◆ **THE PROBLEM**
Rewrite the lines below, replacing "icon" with "symbol" everywhere and keeping everything else the same. Leave out the pictures.

◆ **STORED RECORDS**
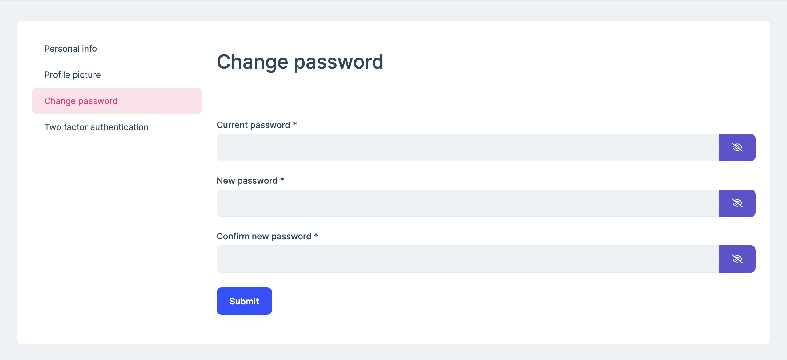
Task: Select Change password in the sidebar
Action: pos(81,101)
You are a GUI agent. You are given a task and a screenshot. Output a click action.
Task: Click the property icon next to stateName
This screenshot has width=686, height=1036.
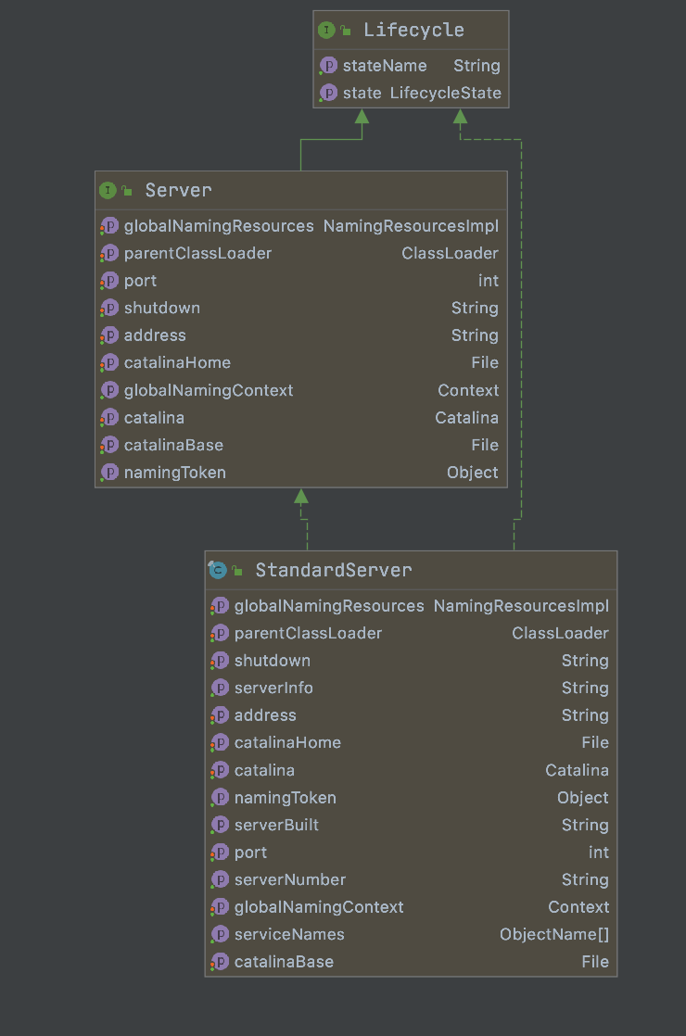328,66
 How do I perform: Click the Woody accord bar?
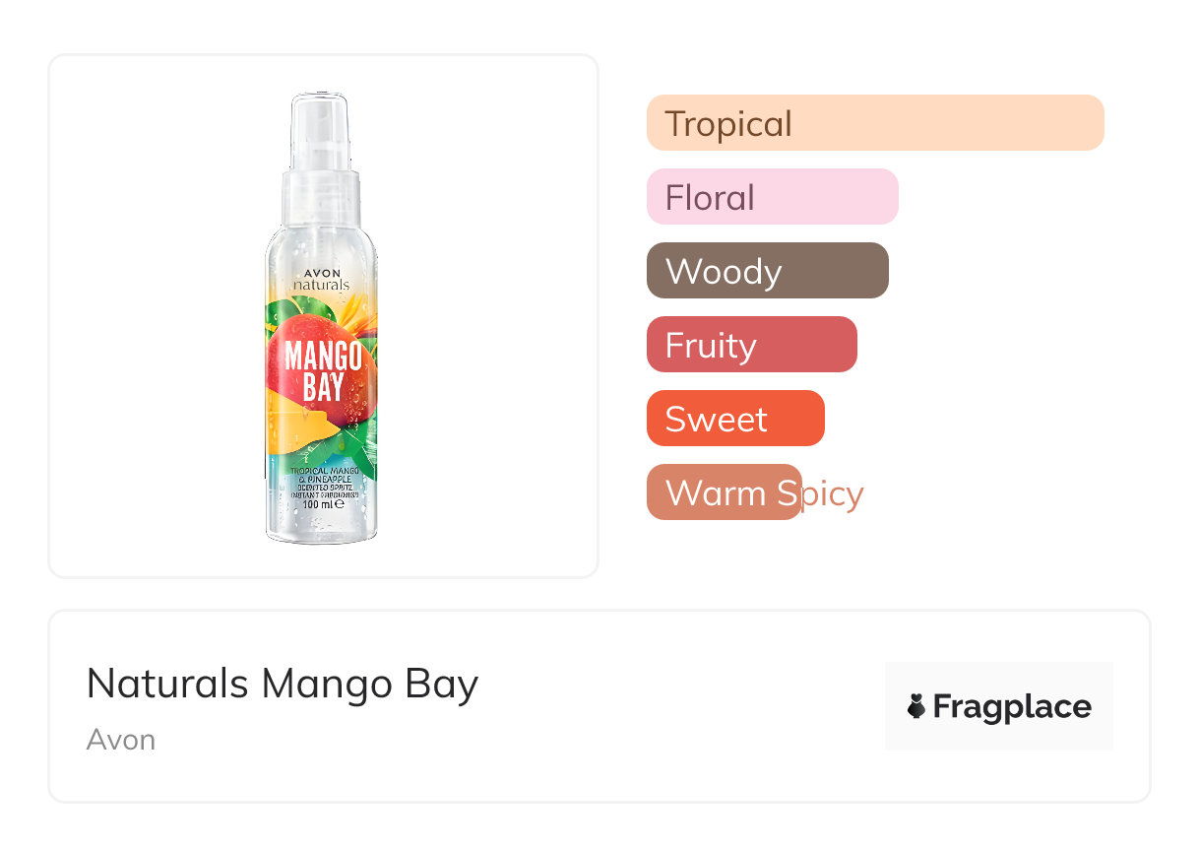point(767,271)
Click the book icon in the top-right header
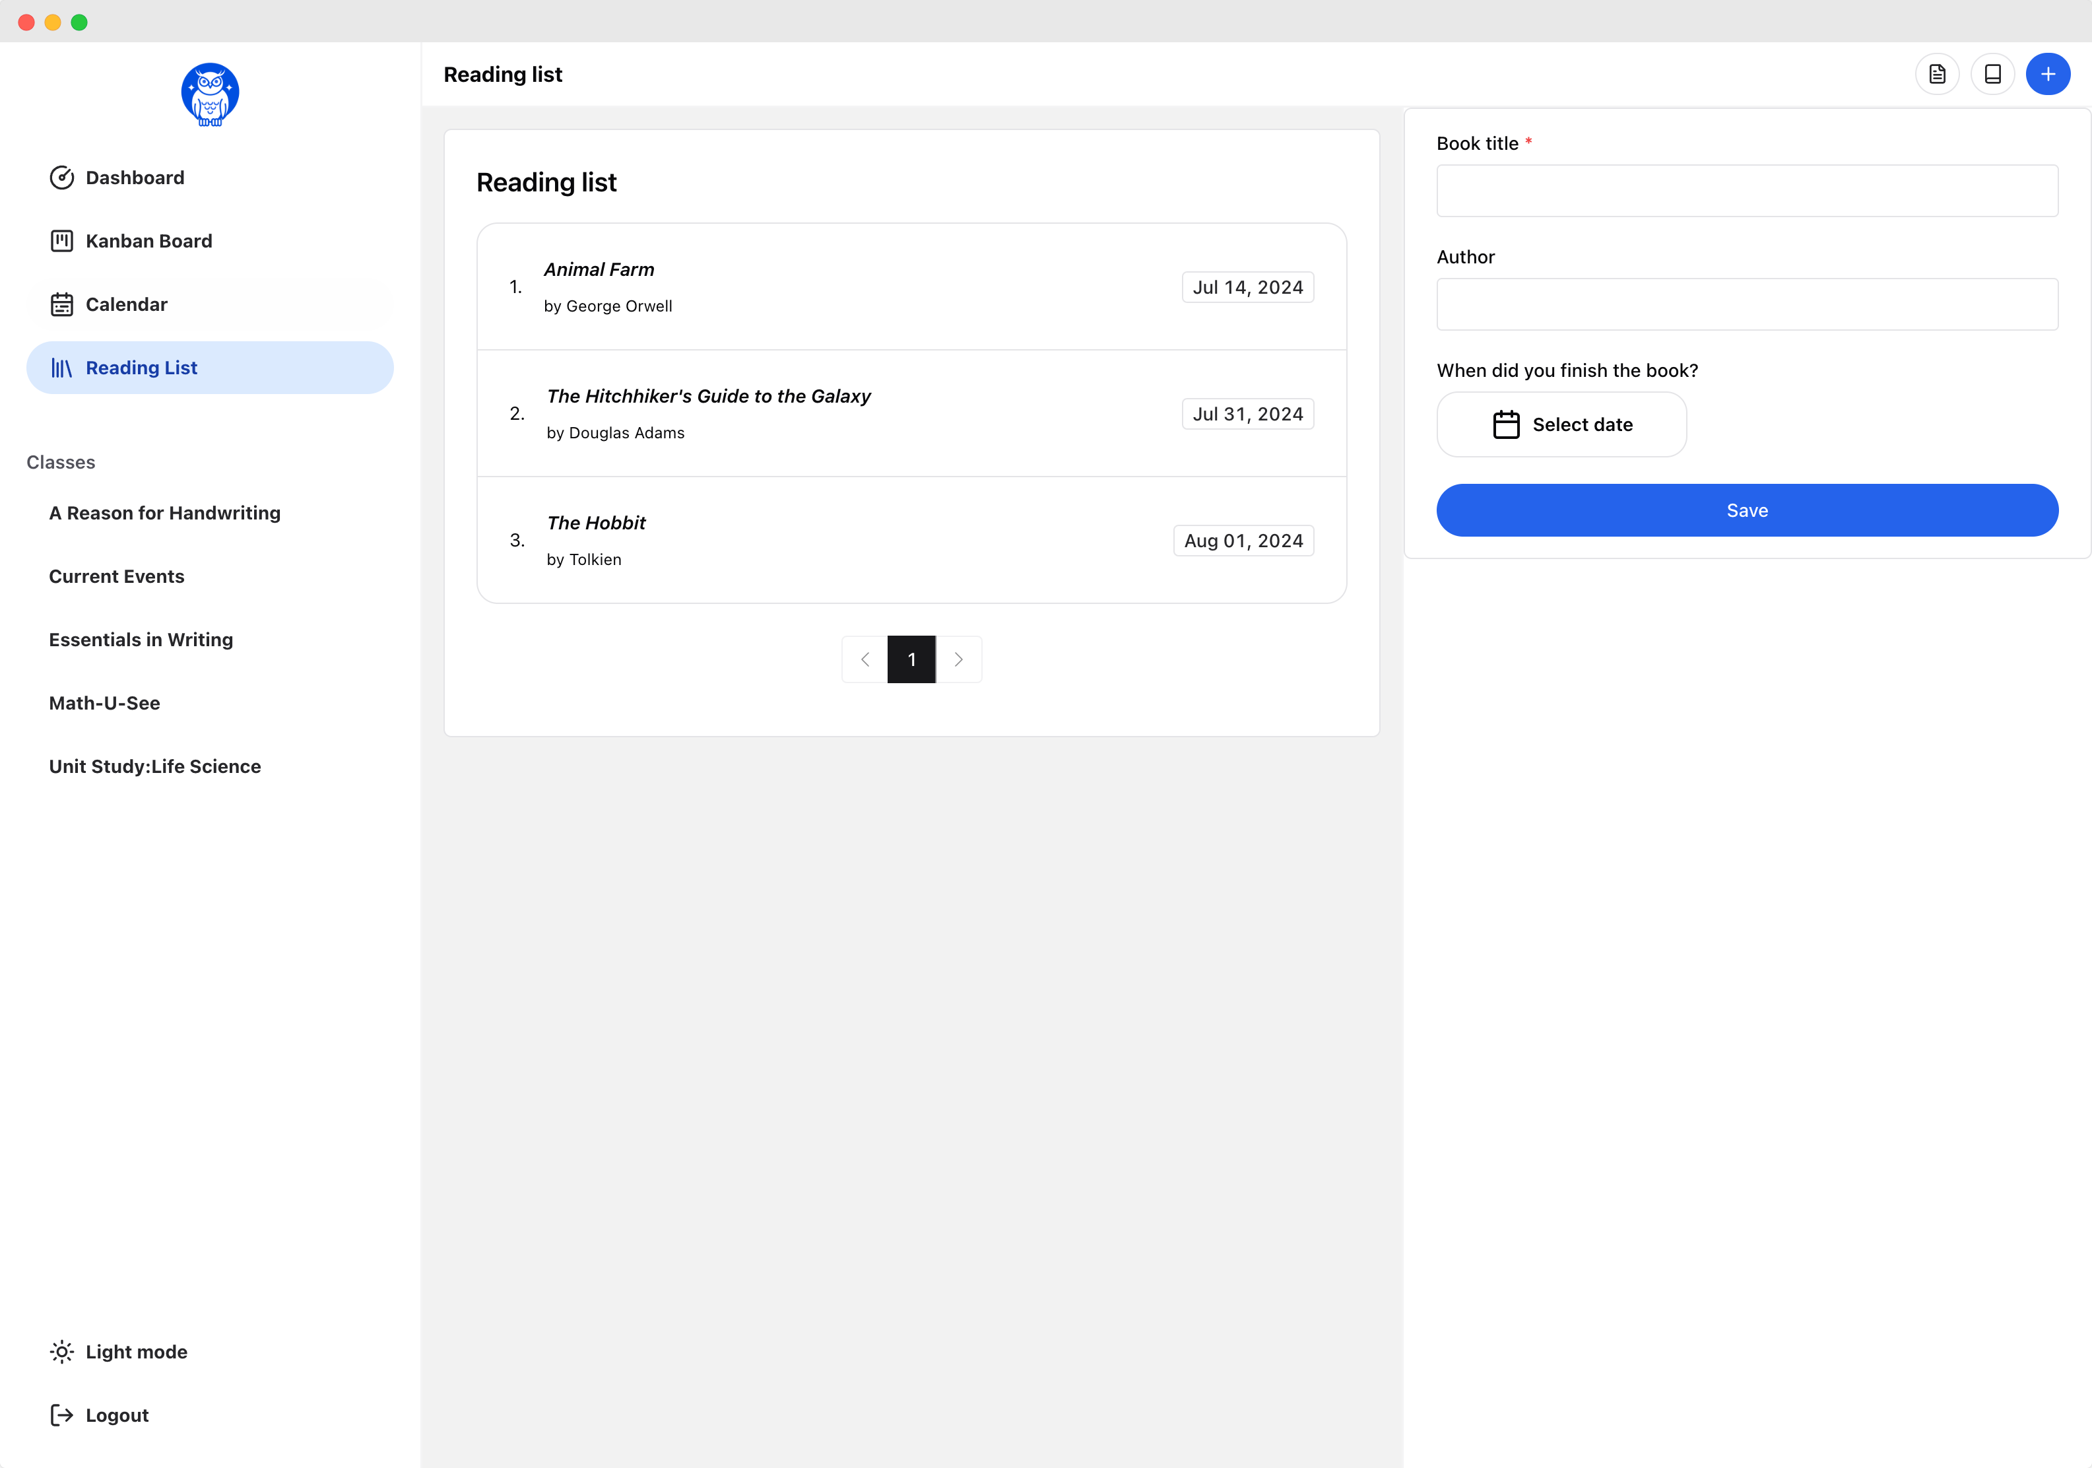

◆ **OUTPUT OF THE TASK**
Task: Select Change password in the sidebar
Action: pos(81,101)
You are a GUI agent. You are given a task and a screenshot. Output a click action.
Task: Click the property symbol next to stateName
This screenshot has width=686, height=1036.
328,66
 How do I perform: Click the Woody accord bar?
point(767,271)
Click the book symbol in the top-right header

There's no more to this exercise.